Estrella sat up, half-asleep, wondering if, for a moment, her mother had forgotten her name.

“The one I loved most wasn’t your father,” her mother said, her shape a silhouette in the hall’s light. “We loved each other the way friends do, your father and I. But I loved someone else in a very different way. Her name was Luisa.”

To another daughter, it might have stung, the revelation that her father was some lesser love to her mother.

But this one name shimmered with the possibility that her mother understood the hearts of Estrella and her cousins.

And right now it kept Estrella breathing.

“What happened to her?” she asked.

“I sent her away,” her mother said. Even in the dark Estrella could make out the hardening of her face, bracing against the memory.
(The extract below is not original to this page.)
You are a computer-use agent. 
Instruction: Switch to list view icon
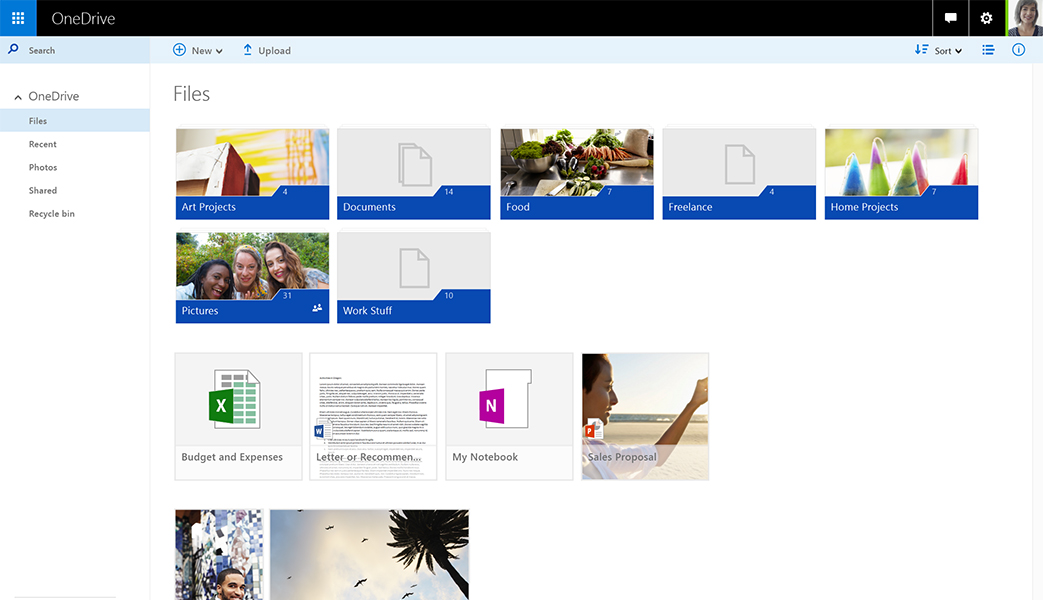pyautogui.click(x=988, y=50)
She looked washed clean of excess color, her lips pale against the brown of her face and her deep eyes. “I told her I didn’t love her.”

Estrella sank back onto the bed. “I should’ve sent him away.”

“Where?” her mother asked. “This was the only home he had.”

Estrella’s eyes fell shut, and she breathed in the air through the window and the soft breath of her mother whispering, “Sleep.”

This was what turned Nomeolvides girls into women. Not their first times bleeding between their legs, but the first time their hearts broke. Estrella could feel hers inside her rib cage, a bird trapped in an attic.

She still wore her blue dress, limp and creased. The stains from the mushroom milk had turned a deep green. She slept in the bed that still smelled like him, the salt of his sweat and the scent of leaves in the gardens. She dreamed of setting her mouth against him, kissing the places where pale scars crossed his back like he was a map. She dreamed of the heat that lived just under his skin. And when she dreamed of him, she woke to starflowers spreading across the ceiling. The vines unfurled, wrapping around rafters and trailing down to the curtain rods. The purple blooms opened and showed their five blue petals.

She didn’t care who saw them. She didn’t care if they reminded her mother or her grandmother of girls driven from their houses for being witches. Estrella was more dangerous than any bruja. She had killed the boy she’d brought back. And this was a thing worse than loving him into disappearing in the first place.

She opened herself to her family’s worry. She hoped it would sharpen into scorn, because that was what she deserved. Not their concern. Not their sense that she should be looked after. Their contempt. Their blame.

Estrella deserved the name her mother had given her. She deserved how it made those blue flowers unpredictable, waiting at the edges of her dreams. She deserved the way it kept her a little distance from her cousins, making her a lesser Nomeolvides girl.

Later, her cousins filled the room, carrying haircombs, a clean dress, glasses of water, cups of tea. They came with hands ready to lead her into the shower and spin her into something living.

“We have to tell her,” Estrella said.

Her cousins stilled. She had said so little since shutting herself in this room that now her voice caught them.

“What?” Gloria asked.

“Bay.” Estrella slid to the edge of the bed, her feet brushing the floor. “We have to tell her to get away from us.”

“Why?” Calla and Azalea asked, a half second off from each other.